__Your goal__:
Could you please return each line of the data that has the word "will"?

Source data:
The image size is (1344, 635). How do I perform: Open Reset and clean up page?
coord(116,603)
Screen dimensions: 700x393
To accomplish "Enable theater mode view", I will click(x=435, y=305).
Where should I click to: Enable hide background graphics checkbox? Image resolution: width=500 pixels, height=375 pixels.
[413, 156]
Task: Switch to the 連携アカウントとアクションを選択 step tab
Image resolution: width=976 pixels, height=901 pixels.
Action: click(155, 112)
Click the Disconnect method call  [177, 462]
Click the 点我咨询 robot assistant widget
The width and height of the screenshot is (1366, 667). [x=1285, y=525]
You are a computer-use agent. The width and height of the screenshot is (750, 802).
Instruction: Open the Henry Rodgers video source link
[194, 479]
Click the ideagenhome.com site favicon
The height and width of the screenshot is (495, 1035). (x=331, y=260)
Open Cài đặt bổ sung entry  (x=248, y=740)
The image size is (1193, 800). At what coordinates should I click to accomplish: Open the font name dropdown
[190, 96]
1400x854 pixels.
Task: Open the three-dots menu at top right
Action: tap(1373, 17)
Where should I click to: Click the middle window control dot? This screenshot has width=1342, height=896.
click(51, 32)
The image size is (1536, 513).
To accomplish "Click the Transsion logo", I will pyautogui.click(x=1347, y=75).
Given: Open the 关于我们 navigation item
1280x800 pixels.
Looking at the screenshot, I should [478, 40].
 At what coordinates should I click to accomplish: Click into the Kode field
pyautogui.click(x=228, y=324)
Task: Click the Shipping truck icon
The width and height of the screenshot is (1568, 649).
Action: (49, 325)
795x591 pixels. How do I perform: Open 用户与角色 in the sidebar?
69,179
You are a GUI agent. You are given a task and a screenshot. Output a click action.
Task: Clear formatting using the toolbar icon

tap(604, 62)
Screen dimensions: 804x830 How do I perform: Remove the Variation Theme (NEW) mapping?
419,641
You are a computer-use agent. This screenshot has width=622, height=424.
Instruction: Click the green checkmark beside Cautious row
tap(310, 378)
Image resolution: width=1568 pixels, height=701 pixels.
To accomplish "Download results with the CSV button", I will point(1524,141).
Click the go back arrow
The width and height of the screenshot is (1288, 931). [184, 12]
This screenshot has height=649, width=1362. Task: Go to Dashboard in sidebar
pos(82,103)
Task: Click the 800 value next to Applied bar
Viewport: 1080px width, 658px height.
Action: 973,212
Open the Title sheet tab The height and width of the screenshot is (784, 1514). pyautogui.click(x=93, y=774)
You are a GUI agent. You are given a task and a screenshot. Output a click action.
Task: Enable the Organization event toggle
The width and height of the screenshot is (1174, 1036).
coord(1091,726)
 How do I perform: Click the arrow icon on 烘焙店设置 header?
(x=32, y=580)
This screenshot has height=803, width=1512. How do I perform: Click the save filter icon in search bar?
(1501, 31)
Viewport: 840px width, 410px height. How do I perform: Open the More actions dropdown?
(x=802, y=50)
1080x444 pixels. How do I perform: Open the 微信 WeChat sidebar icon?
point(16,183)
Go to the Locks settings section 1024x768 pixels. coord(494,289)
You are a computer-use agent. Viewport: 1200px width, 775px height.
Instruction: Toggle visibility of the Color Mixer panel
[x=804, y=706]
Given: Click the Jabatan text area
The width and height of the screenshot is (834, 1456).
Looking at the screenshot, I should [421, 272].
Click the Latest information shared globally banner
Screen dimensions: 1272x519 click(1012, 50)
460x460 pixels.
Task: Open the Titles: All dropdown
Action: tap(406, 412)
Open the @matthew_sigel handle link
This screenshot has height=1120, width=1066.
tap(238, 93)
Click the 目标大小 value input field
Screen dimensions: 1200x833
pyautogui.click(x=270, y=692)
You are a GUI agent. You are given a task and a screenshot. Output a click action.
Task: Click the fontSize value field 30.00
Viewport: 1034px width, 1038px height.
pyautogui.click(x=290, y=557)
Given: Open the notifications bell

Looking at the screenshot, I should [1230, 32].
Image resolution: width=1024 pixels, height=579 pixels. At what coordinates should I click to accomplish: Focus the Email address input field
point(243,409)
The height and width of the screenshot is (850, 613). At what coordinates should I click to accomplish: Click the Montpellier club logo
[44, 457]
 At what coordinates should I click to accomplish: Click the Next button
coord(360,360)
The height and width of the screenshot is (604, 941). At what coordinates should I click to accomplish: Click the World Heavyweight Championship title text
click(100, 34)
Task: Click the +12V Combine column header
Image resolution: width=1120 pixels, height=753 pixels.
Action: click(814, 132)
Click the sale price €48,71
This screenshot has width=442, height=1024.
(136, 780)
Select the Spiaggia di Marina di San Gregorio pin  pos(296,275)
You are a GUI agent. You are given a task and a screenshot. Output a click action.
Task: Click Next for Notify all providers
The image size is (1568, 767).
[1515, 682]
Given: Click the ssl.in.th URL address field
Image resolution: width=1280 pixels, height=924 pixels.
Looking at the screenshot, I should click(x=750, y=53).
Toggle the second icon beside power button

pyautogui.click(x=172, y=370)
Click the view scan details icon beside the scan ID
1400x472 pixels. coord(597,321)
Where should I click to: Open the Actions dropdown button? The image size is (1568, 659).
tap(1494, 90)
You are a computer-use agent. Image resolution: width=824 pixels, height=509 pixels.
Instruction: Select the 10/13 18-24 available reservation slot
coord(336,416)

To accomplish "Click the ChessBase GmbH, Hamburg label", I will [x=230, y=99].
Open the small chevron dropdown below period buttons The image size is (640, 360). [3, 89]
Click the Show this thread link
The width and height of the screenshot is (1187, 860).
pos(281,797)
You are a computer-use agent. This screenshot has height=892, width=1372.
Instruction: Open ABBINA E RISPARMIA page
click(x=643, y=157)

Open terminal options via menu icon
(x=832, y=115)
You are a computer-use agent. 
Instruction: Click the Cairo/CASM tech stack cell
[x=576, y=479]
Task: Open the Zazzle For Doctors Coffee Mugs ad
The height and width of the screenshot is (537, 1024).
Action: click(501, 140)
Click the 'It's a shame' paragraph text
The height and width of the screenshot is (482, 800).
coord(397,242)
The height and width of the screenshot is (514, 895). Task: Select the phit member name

__Solution__:
To accomplish "Enable theater mode view", I will click(x=435, y=305).
To accomplish "Click the Transsion logo", I will pyautogui.click(x=1347, y=75).
To accomplish "Download results with the CSV button", I will point(1524,141).
To accomplish "Click the ChessBase GmbH, Hamburg label", I will [x=230, y=99].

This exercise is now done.